Юлия замуж так и не вышла. Она родила девочку и назвала её Полиной — именем красивым, звонким, будто нарочно не похожим на серую повседневность вокруг. После появления ребёнка в доме Юлии воцарилась особая тишина — не пустая, а натянутая, звенящая, как тонкая струна. Бабушка Надежда души не чаяла во внучке. Юлия же продолжала служить на почте и со временем стала начальницей отделения: за долгие годы честной, безупречной работы её наконец повысили. Только новая должность не смогла залечить то, что разрушалось внутри.
Втайне от матери Юлия начала пить настойку боярышника. Сначала несколько глотков помогали ей заснуть. Потом — хотя бы ненадолго перестать думать о человеке, который вычеркнул её из своей жизни так легко, словно исправил ошибку в журнале. Она гасла незаметно, день за днём, подточенная невысказанной обидой и странной, упрямой любовью, которую несла через годы, как носят на груди иконку, давно уже не умея молиться. Синий платок цвета густого индиго Юлия доставала на каждый праздник, повязывала бережно, но сама рядом с ним казалась всё бледнее, тоньше, прозрачнее.
— Зачем ты хранишь эту тряпку? — сердилась Надежда Ивановна, застав дочь за тем, как та разглаживает поблёкший шёлк. — Да его бы на мусорке сжечь надо, как гадюку, что тебя ужалила.
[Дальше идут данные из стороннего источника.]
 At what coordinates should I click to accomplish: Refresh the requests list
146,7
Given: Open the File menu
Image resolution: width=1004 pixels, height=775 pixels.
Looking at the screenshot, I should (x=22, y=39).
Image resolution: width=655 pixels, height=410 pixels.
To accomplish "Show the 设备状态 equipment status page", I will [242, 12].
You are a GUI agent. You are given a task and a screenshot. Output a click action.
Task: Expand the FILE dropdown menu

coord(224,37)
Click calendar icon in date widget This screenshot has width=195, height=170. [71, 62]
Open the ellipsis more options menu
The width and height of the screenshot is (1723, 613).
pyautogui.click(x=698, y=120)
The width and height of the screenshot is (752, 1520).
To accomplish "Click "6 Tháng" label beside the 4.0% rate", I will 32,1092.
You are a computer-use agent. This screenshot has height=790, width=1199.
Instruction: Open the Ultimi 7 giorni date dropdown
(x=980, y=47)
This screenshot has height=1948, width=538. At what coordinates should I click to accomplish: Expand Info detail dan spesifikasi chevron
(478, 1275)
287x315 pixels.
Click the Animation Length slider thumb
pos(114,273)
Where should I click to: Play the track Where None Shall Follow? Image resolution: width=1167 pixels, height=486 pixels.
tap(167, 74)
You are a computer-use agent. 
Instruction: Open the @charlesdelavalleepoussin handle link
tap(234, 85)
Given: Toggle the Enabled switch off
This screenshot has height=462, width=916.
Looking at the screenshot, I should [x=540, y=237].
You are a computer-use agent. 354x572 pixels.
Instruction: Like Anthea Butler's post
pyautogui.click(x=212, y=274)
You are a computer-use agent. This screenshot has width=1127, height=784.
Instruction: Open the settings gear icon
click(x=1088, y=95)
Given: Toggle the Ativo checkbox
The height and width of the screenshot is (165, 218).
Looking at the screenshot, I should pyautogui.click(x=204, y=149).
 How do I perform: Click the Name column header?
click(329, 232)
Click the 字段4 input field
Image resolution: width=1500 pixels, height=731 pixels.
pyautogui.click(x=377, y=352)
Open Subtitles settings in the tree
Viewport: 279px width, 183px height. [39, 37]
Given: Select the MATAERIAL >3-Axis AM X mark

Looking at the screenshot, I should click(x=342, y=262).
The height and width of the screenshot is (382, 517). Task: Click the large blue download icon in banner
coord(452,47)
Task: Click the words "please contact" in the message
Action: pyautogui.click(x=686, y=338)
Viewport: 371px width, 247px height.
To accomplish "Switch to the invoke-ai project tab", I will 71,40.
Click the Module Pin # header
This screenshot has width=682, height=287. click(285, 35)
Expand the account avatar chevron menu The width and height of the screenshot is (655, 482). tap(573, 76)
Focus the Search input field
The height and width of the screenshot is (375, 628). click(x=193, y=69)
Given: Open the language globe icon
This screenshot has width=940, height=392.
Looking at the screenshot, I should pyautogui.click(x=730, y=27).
— Это не просто платок, мама, — ровно отвечала Юлия, глядя куда-то мимо стены. — Это моя жизнь. У меня в ней, кроме Полины и этого платка, ничего по-настоящему и не было.
Полина росла серьёзным, внимательным ребёнком. У неё были светло-серые глаза, прозрачные, как вода в роднике, и тёмные отцовские брови вразлёт. Тайна её появления на свет висела в доме невидимой занавеской. Об отце здесь не говорили дурно, но и добрым словом его не поминали. Лишь однажды, когда Полина всё-таки спросила о нём, Юлия посадила дочь напротив себя и произнесла странные, запомнившиеся на всю жизнь слова:
— Твой отец однажды подарил мне целое небо. А потом ушёл, и это небо рухнуло. Но ты — самая светлая звезда, которая после него осталась. Поэтому не спрашивай о плохом.